Prince Online Museum

Jennings, a longtime Prince fan, started working with the artist in 1998 on a website called Love4OneAnother, a charity site that (probably) Prince described as “the definitive place of gathering 4 all who love life, love God, lovesexy [sic].” Through the web platform, he hoped to conjure “a new collective mindstate of unity, love and truth so great every human will want 2 join. This site is the bginning [sic] of a webwide effort 2 RAISE the vibration of the world.”

So, yes, pretty ambitious for the ‘90s.

Love4OneAnother was the start of an intimate working relationship between Prince and Jennings, one that would last nine years. “Prince was very directly involved in everything, so I usually got very clear instructions on what direction to go in,” Jennings explained to The Huffington Post. “We most often communicated through online direct messages, but about once a month I would go and work with him in person either in Minneapolis or Los Angeles, depending on where he was working at the time.
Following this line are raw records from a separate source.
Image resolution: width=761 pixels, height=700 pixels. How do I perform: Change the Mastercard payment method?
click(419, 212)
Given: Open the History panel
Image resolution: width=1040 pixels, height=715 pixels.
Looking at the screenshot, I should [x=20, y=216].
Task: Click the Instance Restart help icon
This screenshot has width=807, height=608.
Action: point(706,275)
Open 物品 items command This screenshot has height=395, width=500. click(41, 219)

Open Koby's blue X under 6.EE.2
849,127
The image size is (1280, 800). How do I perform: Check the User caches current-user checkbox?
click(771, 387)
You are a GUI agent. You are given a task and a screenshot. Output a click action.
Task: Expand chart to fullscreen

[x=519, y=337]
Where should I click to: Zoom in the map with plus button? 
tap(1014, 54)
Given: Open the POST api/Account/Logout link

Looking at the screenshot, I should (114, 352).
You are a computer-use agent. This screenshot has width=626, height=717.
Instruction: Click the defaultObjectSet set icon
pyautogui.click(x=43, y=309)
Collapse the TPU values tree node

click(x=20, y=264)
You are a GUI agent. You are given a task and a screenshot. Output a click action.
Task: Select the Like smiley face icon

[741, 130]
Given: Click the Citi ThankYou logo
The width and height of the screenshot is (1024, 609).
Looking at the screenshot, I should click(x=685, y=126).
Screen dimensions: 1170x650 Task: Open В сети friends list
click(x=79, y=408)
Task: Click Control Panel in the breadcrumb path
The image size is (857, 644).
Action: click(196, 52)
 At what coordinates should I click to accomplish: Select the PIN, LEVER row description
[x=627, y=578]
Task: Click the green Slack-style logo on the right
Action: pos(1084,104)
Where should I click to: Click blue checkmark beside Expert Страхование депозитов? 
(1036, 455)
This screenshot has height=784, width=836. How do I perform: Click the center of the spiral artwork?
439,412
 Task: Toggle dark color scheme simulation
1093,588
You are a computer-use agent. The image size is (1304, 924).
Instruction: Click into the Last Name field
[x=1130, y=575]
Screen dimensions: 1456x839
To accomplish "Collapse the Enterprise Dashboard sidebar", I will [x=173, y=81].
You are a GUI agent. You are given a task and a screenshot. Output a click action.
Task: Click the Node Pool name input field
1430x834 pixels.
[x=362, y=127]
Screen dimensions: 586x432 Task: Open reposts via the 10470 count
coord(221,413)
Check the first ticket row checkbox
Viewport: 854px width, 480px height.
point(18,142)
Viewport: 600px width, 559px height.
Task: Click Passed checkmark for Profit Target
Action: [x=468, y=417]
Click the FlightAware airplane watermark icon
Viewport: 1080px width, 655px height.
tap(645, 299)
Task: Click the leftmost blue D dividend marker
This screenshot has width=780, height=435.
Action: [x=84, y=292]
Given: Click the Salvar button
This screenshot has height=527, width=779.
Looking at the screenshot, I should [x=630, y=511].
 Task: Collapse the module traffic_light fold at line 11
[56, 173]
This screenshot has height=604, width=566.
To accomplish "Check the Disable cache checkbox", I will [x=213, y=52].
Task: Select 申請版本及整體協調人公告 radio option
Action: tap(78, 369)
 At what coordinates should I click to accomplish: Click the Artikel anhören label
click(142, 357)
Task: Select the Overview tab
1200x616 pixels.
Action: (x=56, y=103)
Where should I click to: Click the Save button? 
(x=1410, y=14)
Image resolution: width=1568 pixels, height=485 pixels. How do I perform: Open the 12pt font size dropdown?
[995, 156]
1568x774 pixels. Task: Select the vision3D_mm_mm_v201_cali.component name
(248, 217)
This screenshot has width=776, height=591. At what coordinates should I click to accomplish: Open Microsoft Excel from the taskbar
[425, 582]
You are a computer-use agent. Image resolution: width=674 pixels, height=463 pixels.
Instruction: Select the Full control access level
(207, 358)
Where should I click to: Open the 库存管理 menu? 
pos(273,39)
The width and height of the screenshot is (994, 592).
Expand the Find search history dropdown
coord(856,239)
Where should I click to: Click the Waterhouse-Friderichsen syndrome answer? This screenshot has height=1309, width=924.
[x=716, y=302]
His work ethic and creativity level meant that there was always something for us to do, always a next big thing.”

A screenshot of the site NPG Music Club.
A screenshot of the site NPG Music Club.
Prince Online Museum

One such big thing was the NPG (New Power Generation) Music Club, a project Jennings and Prince began in 2001 that ran until 2006. Prince had long expressed frustrations with the corporate side of the music industry and the restrictions it placed on him as an artist. NPG was Prince’s first online business, selling digital music straight to his fans with no middleman. “He was able to transcend the limitations of an album-oriented system and create on his own self-defined schedule,” Jennings explained. “For an artist like Prince, it was truly liberating.”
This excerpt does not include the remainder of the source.